# Impact of Upfront Pricing on Taxes?



## neweagle (May 13, 2015)

The upfront prices are still considered what the riders are paying the drivers, so I'll assume the reported 1099 amounts will generally be much higher at the end of the year vs. prior years. My question is: is there a tax impact based solely on the higher reported gross amount, even if the net income is still probably zero for most drivers?

For example, if we assume a driver drove the same number of miles in 2017 as 2016, but driver's 1099 was $10k in 2016, and it goes to $13k for 2017 based solely on the higher fares charged to riders via upfront prices, then the net taxable income is still probably the same because the increased "service fees" will offset the increase in reported revenue. But does the fact that the reported revenue was higher have any impact (i.e. On tax rate, deductions, etc). Or is the only thing that matters the net income, no matter how much gross revenue is reported on the 1099?


----------



## Asificarewhatyoudontthink (Jul 6, 2017)

You are incorrect.

Go into Ride Details.

See the section that says what You are paid.
That is what you were paid.

The Service Fee is where the rest of the Upfront Pricing ends up.
Notice how that is in where Uber gets theirs?


----------



## neweagle (May 13, 2015)

Asificarewhatyoudontthink said:


> You are incorrect.
> 
> Go into Ride Details.
> 
> ...


For tax reporting purposes, they report what the rider pays to Uber as payment to you (that's in the Terms of Service). So you may get a $5 payout at the end of a ride, but if the upfront price was $11, THAT'S what will be reported on your 1099 at the end of the year as gross earnings. As far as the IRS is concerned, it's the same as if the rider handed you $11, then you mailed uber $6 to cover their fees. The $6 is considered an expense you can write off, along with the mileage deduction, cell phone, etc.


----------



## UberTaxPro (Oct 3, 2014)

neweagle said:


> The upfront prices are still considered what the riders are paying the drivers, so I'll assume the reported 1099 amounts will generally be much higher at the end of the year vs. prior years. My question is: is there a tax impact based solely on the higher reported gross amount, even if the net income is still probably zero for most drivers?
> 
> For example, if we assume a driver drove the same number of miles in 2017 as 2016, but driver's 1099 was $10k in 2016, and it goes to $13k for 2017 based solely on the higher fares charged to riders via upfront prices, then the net taxable income is still probably the same because the increased "service fees" will offset the increase in reported revenue. But does the fact that the reported revenue was higher have any impact (i.e. On tax rate, deductions, etc). Or is the only thing that matters the net income, no matter how much gross revenue is reported on the 1099?

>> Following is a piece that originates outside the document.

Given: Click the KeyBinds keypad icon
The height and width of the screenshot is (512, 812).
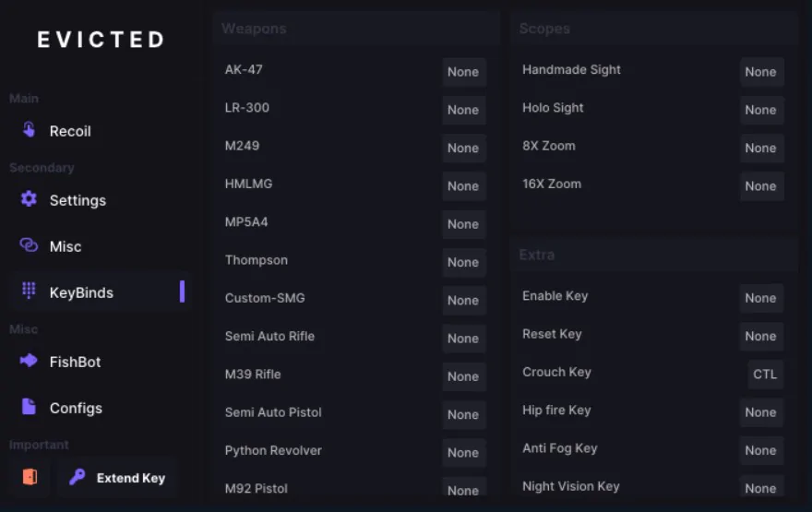Looking at the screenshot, I should (x=30, y=292).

Net income is all that matters for tax purposes. It's good to include the gross 1099 amount on your schedule c because the IRS computers will match 1099 you've received with your gross income.


----------



## Asificarewhatyoudontthink (Jul 6, 2017)

neweagle said:


> For tax reporting purposes, they report what the rider pays to Uber as payment to you (that's in the Terms of Service). So you may get a $5 payout at the end of a ride, but if the upfront price was $11, THAT'S what will be reported on your 1099 at the end of the year as gross earnings. As far as the IRS is concerned, it's the same as if the rider handed you $11, then you mailed uber $6 to cover their fees. The $6 is considered an expense you can write off, along with the mileage deduction, cell phone, etc.


Not according to my 1099 last year.
It was exactly my net earnings from Uber.


----------



## neweagle (May 13, 2015)

Asificarewhatyoudontthink said:


> Not according to my 1099 last year.
> It was exactly my net earnings from Uber.


Well then Uber sent out different 1099s to different drivers I guess. My 1099 total income section consisted of three parts: Gross Fares, Safe Ride Fees, and Booking Fees. Then the "Other Potential Decuctions" section shows the Service Fees and the on-trip mileage.


----------



## thesweatersnog (Aug 29, 2017)

Asificarewhatyoudontthink said:


> Not according to my 1099 last year.
> It was exactly my net earnings from Uber.


Would you be able to post some kind of redacted screen shot? Obviously you need to make sure you are not revealing any personal info... but that would be interesting to see.


----------



## Mars Troll Number 4 (Oct 30, 2015)

Deduct the difference between your 1099 and what you actually got paid as "uber commission"


----------